Yes. The FDA requires generic drugs to have the same active ingredients, strength, dosage form, and route of administration as the brand-name version. They must also meet the same strict manufacturing standards. The only differences are inactive ingredients like fillers or dyes, which rarely affect how the drug works. Generics are tested for bioequivalence-meaning they deliver the same amount of medicine into your bloodstream at the same rate.

Why do some Medicaid patients pay more for generics than others?

Medicaid is run by states, not the federal government, so rules vary. Some states set fixed copays-like $4 or $6-for all generics. Others use tiered systems where certain generics cost more. Also, managed care plans (MCOs) may have different formularies than traditional fee-for-service Medicaid. If your copay went up, it could be due to a formulary change, not a price increase from the manufacturer.

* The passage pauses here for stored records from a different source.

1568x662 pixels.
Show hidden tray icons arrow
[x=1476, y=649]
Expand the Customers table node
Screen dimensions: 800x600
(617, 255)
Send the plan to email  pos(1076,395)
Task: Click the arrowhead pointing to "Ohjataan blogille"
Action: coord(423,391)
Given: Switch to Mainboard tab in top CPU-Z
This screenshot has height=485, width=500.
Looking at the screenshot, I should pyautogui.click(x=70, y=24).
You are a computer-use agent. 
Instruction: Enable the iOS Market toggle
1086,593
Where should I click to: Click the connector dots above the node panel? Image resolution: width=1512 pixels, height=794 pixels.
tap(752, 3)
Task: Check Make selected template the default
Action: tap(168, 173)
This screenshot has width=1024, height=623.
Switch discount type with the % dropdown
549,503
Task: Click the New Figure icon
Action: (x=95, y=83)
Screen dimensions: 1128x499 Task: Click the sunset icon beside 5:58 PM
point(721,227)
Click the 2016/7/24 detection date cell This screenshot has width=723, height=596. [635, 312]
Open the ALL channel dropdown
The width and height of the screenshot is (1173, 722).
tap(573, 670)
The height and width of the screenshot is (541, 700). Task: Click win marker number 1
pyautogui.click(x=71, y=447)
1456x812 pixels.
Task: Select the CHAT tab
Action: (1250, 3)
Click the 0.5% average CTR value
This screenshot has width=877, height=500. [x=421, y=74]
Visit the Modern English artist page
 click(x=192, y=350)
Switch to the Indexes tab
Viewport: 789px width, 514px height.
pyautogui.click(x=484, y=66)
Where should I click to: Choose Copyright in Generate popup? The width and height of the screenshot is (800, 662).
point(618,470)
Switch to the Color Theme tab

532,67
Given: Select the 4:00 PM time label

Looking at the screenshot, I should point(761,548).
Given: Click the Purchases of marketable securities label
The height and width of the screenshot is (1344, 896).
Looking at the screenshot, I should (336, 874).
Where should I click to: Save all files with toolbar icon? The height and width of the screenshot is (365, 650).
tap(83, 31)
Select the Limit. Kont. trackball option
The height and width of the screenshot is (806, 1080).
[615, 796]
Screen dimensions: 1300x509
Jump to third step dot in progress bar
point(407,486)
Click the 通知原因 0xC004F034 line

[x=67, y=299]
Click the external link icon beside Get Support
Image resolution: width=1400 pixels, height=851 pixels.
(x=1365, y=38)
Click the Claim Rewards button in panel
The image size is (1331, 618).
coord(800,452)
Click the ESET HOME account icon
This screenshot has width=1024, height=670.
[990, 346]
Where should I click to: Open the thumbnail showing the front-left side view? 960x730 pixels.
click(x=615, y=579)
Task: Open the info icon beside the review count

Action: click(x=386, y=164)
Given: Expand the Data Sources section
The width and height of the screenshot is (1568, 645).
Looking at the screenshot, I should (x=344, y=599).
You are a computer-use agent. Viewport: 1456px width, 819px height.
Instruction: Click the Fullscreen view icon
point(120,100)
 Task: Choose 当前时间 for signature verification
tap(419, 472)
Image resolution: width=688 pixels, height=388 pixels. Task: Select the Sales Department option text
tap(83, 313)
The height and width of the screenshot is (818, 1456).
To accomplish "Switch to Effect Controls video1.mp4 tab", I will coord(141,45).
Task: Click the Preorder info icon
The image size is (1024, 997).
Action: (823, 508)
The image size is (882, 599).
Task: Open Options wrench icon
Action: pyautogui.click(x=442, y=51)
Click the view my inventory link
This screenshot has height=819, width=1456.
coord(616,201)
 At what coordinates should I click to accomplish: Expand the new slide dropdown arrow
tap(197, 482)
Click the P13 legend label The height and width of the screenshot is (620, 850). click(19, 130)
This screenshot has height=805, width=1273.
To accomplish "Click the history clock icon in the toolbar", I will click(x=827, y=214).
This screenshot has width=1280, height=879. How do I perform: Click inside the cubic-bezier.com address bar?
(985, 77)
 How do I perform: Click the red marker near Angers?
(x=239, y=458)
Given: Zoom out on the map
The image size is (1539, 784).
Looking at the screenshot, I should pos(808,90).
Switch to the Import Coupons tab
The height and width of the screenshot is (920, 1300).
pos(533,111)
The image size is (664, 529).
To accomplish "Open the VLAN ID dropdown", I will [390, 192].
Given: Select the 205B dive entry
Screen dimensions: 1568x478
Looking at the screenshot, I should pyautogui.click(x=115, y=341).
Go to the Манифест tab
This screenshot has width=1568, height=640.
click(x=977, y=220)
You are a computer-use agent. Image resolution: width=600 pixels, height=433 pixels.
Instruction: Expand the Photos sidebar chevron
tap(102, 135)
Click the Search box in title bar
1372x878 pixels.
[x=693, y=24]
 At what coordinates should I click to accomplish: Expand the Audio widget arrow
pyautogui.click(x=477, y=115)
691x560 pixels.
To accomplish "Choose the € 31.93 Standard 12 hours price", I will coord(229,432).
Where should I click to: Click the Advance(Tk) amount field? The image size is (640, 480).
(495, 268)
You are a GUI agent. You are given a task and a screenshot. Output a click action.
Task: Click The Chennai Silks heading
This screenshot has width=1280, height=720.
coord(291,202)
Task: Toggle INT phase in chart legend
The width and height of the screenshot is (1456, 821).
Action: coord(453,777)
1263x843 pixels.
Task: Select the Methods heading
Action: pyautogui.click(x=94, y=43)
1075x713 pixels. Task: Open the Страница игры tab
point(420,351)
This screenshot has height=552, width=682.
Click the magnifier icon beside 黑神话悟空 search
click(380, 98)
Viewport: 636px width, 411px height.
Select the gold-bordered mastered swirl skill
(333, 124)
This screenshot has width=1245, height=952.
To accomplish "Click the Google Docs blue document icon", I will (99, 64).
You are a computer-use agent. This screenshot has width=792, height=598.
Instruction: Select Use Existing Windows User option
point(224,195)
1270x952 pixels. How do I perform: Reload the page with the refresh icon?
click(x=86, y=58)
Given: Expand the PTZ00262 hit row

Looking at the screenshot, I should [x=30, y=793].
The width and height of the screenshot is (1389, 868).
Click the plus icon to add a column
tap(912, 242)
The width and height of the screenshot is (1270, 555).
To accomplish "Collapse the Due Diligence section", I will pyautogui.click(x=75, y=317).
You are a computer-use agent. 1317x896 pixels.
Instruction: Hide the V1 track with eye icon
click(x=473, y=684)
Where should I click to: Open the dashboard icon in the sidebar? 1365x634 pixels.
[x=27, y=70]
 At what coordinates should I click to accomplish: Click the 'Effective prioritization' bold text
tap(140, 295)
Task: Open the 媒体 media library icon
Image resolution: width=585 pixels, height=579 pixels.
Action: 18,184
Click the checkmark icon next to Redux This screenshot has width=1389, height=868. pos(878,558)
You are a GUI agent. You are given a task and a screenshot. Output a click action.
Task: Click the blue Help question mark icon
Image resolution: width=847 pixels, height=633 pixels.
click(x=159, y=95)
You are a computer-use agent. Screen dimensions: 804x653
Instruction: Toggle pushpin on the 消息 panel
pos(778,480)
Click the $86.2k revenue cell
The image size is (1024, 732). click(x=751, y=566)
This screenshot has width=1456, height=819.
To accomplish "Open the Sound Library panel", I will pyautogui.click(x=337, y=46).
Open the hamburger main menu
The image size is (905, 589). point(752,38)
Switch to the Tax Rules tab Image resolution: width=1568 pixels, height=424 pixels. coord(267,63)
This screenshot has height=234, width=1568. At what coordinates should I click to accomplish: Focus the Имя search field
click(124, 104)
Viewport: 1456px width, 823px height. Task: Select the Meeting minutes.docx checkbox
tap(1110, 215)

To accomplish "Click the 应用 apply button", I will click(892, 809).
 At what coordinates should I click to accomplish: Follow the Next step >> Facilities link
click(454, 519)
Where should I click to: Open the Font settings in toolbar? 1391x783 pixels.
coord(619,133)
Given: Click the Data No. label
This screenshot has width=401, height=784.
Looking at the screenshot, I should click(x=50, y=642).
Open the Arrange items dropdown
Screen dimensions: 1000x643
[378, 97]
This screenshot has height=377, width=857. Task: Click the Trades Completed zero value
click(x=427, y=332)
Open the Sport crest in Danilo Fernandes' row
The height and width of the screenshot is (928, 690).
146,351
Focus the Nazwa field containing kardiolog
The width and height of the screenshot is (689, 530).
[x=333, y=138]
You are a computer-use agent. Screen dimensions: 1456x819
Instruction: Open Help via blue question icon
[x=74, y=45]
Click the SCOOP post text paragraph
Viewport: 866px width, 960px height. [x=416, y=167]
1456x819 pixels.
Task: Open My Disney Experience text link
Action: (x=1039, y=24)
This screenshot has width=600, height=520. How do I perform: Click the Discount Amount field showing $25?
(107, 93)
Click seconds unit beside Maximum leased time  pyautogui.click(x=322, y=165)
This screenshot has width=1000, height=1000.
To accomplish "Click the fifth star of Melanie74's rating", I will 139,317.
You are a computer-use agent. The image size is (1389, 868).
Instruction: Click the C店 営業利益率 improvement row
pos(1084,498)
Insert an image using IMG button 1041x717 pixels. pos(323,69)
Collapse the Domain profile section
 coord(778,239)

Can I switch from a brand-name drug to a generic without my doctor’s permission?

In most cases, yes. Pharmacists are legally allowed to substitute a generic unless the prescription says "Do Not Substitute" or the doctor has written "Dispense as Written." If you’re on Medicaid and your prescription is for a brand-name drug, the pharmacist will usually switch you to the generic unless you or your doctor object. Always confirm with your pharmacist if you’re unsure.

Why are some generics not available through Medicaid?

Not all generics are created equal. Some are made by companies that don’t participate in the Medicaid Drug Rebate Program. Others may be new to market and not yet added to state formularies. Sometimes, a brand-name drug still has exclusivity-meaning no generic is legally allowed yet. If a generic isn’t covered, your doctor can file an exception request.

Will the GENEROUS Model affect my access to medications?

The goal of the GENEROUS Model is to lower costs without reducing access. It focuses on encouraging generics, eliminating unnecessary prescriptions, and improving prior authorization processes. In most cases, you’ll still get the same drugs-but the system will work more efficiently. Some patients may see fewer restrictions on generics, while others may need to go through a simpler approval process for higher-cost drugs.